MANAUS – O aumento do custo do crédito e a falta de planejamento financeiro têm levado um número crescente de micro e pequenas empresas ao endividamento no Brasil. Dados da Serasa Experian mostram que, na virada de 2025 para 2026, o país registrou um recorde de 8,9 milhões de empresas inadimplentes, das quais 8,5 milhões são micro e pequenos negócios. Juntas, elas acumulam mais de R$ 210 bilhões em dívidas negativadas.
O cenário é influenciado pela combinação de juros elevados, inflação persistente e maior restrição na concessão de crédito. Com a taxa básica de juros (Selic) em torno de 13% ao ano, o financiamento ficou mais caro, comprometendo o fluxo de caixa de empresas que dependem de capital para manter estoques, pagar fornecedores e garantir o funcionamento das operações.
Segundo a coordenadora da Pós-graduação em Administração Financeira da Educação a Distância (EAD) da UniCesumar, Rita de Cassia Carolino, muitos empreendedores acabam agravando a situação por desconhecerem conceitos básicos de gestão financeira.
“Sem o domínio de métricas básicas de finanças, empresários costumam cometer erros estruturais no momento de buscar capital no mercado. Muitos avaliam apenas o valor da parcela mensal e ignoram o Custo Efetivo Total (CET) da operação. Também é comum utilizar linhas de crédito de curto prazo para financiar projetos de longo prazo ou buscar empréstimos somente quando a situação da empresa já é crítica”, explica.
De acordo com a especialista, essas decisões comprometem parte significativa da receita das empresas com o pagamento de juros, reduzindo a capacidade de investimento e aumentando o risco de insolvência.
Crédito pode impulsionar ou comprometer empresas
A especialista destaca que o crédito pode representar uma ferramenta de crescimento ou um fator de agravamento da crise financeira, dependendo da forma como é utilizado.

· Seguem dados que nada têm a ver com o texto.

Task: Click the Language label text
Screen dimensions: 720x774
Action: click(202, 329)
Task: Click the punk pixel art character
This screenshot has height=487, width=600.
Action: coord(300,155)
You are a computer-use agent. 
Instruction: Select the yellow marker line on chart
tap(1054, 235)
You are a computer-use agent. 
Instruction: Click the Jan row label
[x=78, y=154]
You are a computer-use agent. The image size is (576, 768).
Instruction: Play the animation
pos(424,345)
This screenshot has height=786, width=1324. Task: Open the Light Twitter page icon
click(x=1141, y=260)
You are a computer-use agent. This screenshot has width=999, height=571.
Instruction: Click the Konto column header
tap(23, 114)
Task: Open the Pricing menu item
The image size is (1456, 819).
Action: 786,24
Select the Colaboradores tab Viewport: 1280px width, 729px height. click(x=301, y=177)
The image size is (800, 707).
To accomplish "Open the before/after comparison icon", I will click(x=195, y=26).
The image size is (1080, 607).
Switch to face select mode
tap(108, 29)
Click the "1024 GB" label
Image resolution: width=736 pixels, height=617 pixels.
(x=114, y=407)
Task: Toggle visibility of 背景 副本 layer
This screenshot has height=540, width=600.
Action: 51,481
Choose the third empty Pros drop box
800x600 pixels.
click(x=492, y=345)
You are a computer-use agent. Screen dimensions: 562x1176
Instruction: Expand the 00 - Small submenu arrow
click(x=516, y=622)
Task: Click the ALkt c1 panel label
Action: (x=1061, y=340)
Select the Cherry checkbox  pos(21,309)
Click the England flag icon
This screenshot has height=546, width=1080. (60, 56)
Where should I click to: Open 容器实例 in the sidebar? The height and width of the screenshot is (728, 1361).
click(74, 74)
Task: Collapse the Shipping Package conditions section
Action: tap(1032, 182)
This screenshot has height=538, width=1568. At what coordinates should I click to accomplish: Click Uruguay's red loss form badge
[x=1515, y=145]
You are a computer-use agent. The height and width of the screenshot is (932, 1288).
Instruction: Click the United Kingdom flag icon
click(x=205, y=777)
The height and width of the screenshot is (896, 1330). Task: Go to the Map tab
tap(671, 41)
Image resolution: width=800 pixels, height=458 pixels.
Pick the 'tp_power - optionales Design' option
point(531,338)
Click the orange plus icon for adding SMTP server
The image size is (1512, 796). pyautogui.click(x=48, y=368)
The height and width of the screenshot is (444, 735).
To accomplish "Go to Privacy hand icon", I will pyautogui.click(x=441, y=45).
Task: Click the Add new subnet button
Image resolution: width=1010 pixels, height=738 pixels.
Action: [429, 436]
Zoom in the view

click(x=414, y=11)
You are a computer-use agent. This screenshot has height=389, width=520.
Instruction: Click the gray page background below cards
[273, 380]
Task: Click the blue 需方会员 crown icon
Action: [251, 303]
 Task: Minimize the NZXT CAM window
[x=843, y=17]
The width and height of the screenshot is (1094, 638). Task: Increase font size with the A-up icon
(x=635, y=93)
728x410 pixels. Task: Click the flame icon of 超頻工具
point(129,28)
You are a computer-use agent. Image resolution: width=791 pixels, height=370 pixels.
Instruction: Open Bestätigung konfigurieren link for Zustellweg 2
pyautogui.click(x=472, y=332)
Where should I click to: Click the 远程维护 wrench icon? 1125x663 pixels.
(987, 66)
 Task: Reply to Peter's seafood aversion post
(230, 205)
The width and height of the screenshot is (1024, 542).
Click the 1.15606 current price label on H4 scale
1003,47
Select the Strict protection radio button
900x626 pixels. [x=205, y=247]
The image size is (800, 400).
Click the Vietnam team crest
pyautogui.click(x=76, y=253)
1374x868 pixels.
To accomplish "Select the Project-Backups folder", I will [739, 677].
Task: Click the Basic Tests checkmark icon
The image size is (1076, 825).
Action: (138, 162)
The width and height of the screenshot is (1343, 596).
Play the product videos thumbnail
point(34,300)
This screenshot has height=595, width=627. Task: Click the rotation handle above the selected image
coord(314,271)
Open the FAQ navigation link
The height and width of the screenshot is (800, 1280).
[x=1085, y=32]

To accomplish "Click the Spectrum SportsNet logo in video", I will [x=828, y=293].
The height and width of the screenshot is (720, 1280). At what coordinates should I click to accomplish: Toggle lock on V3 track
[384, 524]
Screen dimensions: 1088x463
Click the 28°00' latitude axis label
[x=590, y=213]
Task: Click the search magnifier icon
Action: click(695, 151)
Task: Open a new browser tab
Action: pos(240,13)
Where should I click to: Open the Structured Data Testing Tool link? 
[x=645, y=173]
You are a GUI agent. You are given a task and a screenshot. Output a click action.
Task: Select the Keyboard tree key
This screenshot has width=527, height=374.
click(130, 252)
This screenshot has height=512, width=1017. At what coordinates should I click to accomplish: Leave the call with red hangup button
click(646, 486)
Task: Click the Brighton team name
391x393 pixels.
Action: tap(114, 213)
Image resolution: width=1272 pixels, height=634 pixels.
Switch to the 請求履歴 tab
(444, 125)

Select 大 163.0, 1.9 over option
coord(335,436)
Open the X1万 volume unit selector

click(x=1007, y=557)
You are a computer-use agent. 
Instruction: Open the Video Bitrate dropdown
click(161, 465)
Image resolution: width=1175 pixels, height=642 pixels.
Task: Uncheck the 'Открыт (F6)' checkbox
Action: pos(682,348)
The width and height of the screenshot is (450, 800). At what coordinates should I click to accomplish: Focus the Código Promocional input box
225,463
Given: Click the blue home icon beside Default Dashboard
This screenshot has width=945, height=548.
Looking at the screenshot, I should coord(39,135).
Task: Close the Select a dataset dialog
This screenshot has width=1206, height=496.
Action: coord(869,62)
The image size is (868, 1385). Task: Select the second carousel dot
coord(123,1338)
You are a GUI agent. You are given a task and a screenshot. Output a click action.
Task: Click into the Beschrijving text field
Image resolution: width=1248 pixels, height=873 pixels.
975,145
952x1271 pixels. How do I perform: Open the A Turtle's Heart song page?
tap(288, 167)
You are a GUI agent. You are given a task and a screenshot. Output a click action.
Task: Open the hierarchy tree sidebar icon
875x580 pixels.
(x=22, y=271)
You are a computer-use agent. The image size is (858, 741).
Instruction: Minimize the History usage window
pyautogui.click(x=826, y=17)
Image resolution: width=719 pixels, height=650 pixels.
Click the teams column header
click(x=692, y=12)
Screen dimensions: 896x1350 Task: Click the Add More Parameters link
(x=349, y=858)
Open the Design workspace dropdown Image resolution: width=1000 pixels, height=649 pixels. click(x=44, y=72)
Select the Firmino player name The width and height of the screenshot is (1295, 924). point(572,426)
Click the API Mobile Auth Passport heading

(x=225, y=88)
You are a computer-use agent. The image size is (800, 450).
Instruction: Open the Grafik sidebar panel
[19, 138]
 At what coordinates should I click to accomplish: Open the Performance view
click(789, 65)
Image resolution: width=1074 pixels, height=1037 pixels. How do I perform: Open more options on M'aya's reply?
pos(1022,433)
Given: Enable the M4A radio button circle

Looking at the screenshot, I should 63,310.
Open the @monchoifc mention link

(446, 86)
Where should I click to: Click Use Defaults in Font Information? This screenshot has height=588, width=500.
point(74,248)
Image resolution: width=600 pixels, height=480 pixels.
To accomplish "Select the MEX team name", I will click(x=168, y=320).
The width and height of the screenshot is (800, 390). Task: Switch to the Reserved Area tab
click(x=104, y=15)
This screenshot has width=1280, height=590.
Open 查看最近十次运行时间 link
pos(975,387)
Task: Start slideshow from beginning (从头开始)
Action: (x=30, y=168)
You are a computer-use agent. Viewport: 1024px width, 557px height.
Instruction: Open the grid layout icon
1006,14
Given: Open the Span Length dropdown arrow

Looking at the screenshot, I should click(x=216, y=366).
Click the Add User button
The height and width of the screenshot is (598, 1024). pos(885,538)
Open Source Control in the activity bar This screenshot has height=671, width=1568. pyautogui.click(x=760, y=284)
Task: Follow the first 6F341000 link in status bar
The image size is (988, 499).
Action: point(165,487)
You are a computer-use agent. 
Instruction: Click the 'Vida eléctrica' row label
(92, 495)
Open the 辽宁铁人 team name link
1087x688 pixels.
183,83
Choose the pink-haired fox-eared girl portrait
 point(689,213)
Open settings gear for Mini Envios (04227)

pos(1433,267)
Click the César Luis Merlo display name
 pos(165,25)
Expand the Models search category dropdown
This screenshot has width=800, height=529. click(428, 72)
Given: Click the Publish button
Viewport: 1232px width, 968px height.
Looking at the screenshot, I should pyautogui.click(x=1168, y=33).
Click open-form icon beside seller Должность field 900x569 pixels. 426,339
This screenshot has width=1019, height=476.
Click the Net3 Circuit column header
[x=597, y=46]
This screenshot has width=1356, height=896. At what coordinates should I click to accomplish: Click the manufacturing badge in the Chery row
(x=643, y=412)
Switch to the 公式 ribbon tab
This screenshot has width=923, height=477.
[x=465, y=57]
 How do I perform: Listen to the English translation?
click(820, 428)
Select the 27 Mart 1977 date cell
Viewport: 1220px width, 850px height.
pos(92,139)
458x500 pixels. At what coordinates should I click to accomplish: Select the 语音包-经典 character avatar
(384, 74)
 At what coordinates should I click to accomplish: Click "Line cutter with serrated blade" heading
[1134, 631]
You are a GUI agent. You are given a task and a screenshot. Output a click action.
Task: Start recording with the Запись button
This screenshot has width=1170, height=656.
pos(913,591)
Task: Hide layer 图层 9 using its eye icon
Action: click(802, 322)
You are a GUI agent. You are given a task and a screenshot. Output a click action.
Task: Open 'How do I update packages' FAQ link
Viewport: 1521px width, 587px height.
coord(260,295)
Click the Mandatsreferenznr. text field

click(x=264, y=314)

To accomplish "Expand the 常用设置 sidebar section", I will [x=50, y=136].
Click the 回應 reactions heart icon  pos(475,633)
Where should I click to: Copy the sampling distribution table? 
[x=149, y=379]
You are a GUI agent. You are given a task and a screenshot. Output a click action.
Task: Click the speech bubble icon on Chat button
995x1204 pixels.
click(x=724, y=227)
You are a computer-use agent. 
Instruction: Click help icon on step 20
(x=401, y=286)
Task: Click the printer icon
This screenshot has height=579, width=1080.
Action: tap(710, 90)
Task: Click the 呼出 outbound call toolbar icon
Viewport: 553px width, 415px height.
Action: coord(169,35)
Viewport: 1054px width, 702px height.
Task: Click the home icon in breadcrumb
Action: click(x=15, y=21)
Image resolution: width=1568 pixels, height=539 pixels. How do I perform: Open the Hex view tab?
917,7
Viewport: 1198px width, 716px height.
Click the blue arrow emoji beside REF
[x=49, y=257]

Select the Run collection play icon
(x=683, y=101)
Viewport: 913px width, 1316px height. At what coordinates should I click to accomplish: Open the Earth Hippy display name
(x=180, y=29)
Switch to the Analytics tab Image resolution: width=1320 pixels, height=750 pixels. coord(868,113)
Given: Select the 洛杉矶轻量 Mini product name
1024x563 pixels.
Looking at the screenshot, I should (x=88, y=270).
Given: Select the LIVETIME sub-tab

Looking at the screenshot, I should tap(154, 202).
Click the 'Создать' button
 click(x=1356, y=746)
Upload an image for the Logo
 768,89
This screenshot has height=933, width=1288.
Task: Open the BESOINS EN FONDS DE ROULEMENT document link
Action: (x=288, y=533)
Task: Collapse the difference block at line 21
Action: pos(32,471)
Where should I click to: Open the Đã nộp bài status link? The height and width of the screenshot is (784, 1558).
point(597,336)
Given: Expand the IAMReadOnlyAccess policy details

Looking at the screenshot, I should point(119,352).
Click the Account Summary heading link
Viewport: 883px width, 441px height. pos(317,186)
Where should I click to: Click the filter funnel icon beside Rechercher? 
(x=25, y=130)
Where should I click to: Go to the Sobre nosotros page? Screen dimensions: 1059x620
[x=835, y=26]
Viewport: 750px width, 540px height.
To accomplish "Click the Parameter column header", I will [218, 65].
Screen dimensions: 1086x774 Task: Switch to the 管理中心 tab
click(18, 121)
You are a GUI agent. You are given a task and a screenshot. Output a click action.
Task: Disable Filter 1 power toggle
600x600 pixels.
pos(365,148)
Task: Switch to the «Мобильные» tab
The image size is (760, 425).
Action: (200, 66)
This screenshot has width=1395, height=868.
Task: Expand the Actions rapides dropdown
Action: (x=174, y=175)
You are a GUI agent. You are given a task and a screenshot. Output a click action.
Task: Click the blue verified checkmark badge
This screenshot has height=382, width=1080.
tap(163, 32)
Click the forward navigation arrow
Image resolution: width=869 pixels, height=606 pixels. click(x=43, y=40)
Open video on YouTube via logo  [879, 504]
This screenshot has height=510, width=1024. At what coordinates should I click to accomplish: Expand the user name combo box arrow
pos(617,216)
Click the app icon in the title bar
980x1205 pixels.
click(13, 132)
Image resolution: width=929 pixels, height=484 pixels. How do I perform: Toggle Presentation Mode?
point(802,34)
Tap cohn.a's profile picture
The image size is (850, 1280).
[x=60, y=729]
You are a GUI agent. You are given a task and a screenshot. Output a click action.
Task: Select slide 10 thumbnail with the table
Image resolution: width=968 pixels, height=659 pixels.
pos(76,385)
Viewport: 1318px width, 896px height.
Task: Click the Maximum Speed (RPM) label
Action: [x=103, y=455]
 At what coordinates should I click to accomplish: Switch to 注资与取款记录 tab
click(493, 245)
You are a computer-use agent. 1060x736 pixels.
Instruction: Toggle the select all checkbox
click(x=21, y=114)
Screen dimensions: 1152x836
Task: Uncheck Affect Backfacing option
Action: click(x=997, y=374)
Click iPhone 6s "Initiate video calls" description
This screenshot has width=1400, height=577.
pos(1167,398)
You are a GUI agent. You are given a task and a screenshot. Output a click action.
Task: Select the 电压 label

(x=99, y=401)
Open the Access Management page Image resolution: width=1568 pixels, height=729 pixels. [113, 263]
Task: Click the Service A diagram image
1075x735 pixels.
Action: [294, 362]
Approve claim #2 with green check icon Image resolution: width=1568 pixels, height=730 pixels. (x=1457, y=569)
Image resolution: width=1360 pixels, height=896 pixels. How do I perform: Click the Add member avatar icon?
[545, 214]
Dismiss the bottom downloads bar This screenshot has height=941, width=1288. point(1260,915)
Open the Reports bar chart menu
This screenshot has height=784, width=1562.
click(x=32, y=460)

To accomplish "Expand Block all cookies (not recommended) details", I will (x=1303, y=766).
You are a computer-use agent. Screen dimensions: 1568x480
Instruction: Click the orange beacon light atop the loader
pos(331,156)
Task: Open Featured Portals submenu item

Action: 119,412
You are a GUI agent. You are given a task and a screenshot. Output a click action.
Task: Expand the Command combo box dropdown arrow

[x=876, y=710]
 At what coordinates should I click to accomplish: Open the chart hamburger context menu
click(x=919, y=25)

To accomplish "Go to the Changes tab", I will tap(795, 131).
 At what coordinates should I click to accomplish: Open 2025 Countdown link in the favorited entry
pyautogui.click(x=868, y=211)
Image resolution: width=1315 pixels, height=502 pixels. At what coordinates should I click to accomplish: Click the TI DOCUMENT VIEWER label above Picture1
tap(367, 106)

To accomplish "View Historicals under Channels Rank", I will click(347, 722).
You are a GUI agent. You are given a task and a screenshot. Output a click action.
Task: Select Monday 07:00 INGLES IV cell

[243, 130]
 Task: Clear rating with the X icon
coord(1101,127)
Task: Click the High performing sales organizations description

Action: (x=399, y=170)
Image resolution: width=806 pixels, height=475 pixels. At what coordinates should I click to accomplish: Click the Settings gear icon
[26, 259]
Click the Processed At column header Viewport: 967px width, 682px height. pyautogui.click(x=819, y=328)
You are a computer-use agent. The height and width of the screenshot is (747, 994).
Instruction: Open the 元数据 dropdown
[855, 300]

Quando aplicado em investimentos capazes de aumentar a produtividade, ampliar as vendas ou gerar retorno superior ao custo da operação, o financiamento funciona como instrumento de alavancagem dos negócios. Em contrapartida, recorrer ao crédito para cobrir déficits recorrentes ou despesas operacionais sem perspectiva de retorno tende a ampliar o endividamento.
“O crédito atua como alavancador quando financia investimentos produtivos e gera aumento de receita. Por outro lado, torna-se sufocante quando é utilizado para cobrir déficits permanentes. Se a taxa de juros supera a rentabilidade do negócio, o crédito destrói valor e acelera o processo de insolvência”, afirma Carolino.
Instituições financeiras também têm papel na prevenção
Além da responsabilidade dos empreendedores, a especialista avalia que bancos e fintechs também devem contribuir para reduzir os índices de inadimplência por meio de uma concessão de crédito mais orientada.
Segundo ela, a análise da capacidade de pagamento deve ir além da simples aprovação do financiamento, incorporando diagnósticos financeiros, ferramentas de acompanhamento do fluxo de caixa e mecanismos de alerta para riscos de endividamento.
“As fintechs possuem vantagem na utilização intensiva de dados e na agilidade das operações, enquanto os bancos tradicionais contam com maior capacidade de financiamento e ampla presença no mercado. Ambos podem atuar de forma complementar para estimular um crédito mais sustentável”, ressalta.
Para a docente, a educação financeira continua sendo um dos principais instrumentos para fortalecer a saúde financeira das micro e pequenas empresas. Ela defende que o acesso ao crédito seja utilizado como estratégia de expansão dos negócios, e não como mecanismo permanente de sobrevivência, reduzindo a dependência de financiamentos de alto custo e aumentando a sustentabilidade das empresas brasileiras.